##### Study material

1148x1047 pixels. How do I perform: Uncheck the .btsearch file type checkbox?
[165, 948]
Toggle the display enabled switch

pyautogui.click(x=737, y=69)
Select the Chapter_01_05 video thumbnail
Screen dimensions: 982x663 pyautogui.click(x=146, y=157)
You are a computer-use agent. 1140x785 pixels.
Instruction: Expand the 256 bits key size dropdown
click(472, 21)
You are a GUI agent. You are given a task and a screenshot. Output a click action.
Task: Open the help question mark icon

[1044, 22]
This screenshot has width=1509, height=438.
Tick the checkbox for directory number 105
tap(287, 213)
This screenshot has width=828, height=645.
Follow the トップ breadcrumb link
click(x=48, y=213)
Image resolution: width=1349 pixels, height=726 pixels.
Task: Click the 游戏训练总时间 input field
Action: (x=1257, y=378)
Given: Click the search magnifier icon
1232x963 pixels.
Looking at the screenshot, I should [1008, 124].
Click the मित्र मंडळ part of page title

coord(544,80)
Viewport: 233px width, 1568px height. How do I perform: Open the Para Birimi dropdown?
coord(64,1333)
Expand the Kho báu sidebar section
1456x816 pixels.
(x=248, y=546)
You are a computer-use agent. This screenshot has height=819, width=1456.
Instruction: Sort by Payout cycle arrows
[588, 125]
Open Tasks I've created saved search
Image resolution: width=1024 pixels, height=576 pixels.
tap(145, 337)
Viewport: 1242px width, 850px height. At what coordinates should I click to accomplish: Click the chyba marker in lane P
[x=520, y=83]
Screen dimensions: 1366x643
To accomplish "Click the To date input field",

##########

## [Required work]
Search the data for the word "agent" and report how many lines include it, with the number alone.

## [Result of this exercise]
3